* _Data to use_:
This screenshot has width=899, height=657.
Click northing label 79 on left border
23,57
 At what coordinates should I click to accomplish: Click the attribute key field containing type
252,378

* _Try it_:
Every entry above must be reproduced exactly.

* _Answer box_:
This screenshot has width=899, height=657.
Click northing label 79 on left border
23,57
 At what coordinates should I click to accomplish: Click the attribute key field containing type
252,378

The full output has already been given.